Other companies are facing the new realities of the market and FCA announcement through restructuring organisation or delaying payments.

Zopa White Knight injection of £148 Million

Blackmore Bond Delays paying it’s coupon £25 Millions AUM

Basset Gold Scaling back of it’s UK operations.

The attractiveness for bonds is a combination of a quiet storm of fundamental factors. Namely, the Baby Boomer generation approaching retirement, having bought and paid off their houses in one of the best housing booms in recent history, receiving pensions in a low interest environment and pension freedoms, mean that Individuals are looking to place their money in a safe harbour, having memories of 2008 and avoiding the vulgarities of the stock market for a perceived steady income.

Bonds sound safe. Bonds seem reliable. The problem is that even if the bond were to pay 10% per annum, even up to year 4.5 if it had paid out it’s coupons but crashed in that year you are down 50% of your initial capital. You may be better off simply investing in a Blue Chip to have both the prospect of capital appreciation and dividends?

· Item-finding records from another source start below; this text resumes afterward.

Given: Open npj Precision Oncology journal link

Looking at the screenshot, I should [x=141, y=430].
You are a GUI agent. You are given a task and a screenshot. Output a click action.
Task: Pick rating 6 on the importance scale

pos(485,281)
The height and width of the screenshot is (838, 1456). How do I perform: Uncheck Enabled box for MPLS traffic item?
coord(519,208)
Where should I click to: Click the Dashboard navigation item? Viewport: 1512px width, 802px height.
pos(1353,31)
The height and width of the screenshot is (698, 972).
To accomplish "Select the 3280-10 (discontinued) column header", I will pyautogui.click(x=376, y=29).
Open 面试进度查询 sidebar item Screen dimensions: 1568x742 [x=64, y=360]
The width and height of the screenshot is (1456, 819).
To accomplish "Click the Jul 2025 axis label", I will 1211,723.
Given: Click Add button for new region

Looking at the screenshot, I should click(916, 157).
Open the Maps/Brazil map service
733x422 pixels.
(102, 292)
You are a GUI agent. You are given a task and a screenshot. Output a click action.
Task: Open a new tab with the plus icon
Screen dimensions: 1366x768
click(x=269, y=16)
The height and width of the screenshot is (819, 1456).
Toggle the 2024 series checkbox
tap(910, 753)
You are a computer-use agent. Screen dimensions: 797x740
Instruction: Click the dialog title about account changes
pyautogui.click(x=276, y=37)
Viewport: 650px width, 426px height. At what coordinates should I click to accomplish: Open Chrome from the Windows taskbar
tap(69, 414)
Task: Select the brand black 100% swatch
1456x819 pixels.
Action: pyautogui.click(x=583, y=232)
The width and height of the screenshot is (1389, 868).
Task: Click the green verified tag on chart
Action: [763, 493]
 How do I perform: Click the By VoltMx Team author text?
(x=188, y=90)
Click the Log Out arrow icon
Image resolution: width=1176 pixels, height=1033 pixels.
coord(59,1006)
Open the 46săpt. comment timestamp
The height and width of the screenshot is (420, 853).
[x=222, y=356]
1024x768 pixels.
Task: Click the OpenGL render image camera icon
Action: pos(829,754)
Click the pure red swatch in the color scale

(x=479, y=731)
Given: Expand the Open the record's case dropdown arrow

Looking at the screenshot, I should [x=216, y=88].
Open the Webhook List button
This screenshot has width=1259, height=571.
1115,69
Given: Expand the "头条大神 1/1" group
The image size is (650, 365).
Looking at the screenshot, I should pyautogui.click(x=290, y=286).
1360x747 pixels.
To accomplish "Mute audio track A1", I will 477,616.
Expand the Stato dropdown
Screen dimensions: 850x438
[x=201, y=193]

The troubled Mexican food chain Chilango, had tilted it's hat in this direction. Chilango has entered into an Company Voluntary Arrangement (CVA) as their bond issuance £6.9 Million has become neigh on worthless. Their idea is to offer Bond holders preference shares that pay out an 8% dividend based on the company's performance. Preference shares are further down the line and queue in the case of a company going bankrupt, and in my opinion 8% is pretty strong yield for a struggling company. But at least this model is more honest than the bond issuance. The shares acknowledgement to the investor of risk. The dividend potential income even if at the expanse of depreciation of the share value. But allows investors a stake in the fortunates of the company if it does well.

As we enter the 2020’s no doubt we will read about more Bond Bubbles Busting. Maybe it’s time to reevaluate one’s holdings, even if you have to redeem early it may be worth the price, better than "All then nothing".

Only time will tell.

As for the song the message is in the music.